#### What the exercise asks:
Which lines run from the one containing "The image size is (1568, 371)." to the end of the entries below? Reproduce them exactly, both ends included.
-=-=-=-=-
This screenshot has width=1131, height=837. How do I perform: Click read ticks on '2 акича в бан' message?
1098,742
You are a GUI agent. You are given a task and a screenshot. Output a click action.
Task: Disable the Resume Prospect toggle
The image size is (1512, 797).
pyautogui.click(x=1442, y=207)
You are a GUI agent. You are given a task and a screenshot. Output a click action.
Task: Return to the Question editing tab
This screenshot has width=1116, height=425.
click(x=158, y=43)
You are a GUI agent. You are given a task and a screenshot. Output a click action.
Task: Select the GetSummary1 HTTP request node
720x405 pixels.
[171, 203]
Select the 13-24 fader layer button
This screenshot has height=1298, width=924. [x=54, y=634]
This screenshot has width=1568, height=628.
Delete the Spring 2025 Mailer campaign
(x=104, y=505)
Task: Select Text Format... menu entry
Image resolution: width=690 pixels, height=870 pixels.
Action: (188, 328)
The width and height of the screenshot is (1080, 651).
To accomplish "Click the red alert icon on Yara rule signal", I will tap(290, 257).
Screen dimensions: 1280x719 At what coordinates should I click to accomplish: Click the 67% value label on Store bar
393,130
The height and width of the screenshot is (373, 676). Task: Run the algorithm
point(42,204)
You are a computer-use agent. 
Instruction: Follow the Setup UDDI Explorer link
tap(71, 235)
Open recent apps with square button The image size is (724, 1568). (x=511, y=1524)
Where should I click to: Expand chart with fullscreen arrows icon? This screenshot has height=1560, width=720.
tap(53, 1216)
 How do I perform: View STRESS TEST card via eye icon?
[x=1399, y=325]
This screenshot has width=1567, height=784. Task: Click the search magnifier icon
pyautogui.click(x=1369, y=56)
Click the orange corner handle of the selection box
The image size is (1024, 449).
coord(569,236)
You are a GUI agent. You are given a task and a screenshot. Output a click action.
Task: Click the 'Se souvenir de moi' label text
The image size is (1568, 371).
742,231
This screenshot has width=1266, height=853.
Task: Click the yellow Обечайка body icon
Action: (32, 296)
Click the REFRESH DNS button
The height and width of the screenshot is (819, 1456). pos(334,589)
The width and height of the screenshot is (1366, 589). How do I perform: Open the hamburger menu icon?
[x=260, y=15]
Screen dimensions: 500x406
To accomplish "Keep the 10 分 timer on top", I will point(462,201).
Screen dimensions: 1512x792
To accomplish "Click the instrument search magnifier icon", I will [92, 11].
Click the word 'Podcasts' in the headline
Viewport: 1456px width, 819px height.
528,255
-=-=-=-=-
#### Expected answer:
The image size is (1568, 371).
742,231
This screenshot has width=1266, height=853.
Task: Click the yellow Обечайка body icon
Action: (32, 296)
Click the REFRESH DNS button
The height and width of the screenshot is (819, 1456). pos(334,589)
The width and height of the screenshot is (1366, 589). How do I perform: Open the hamburger menu icon?
[x=260, y=15]
Screen dimensions: 500x406
To accomplish "Keep the 10 分 timer on top", I will point(462,201).
Screen dimensions: 1512x792
To accomplish "Click the instrument search magnifier icon", I will [92, 11].
Click the word 'Podcasts' in the headline
Viewport: 1456px width, 819px height.
528,255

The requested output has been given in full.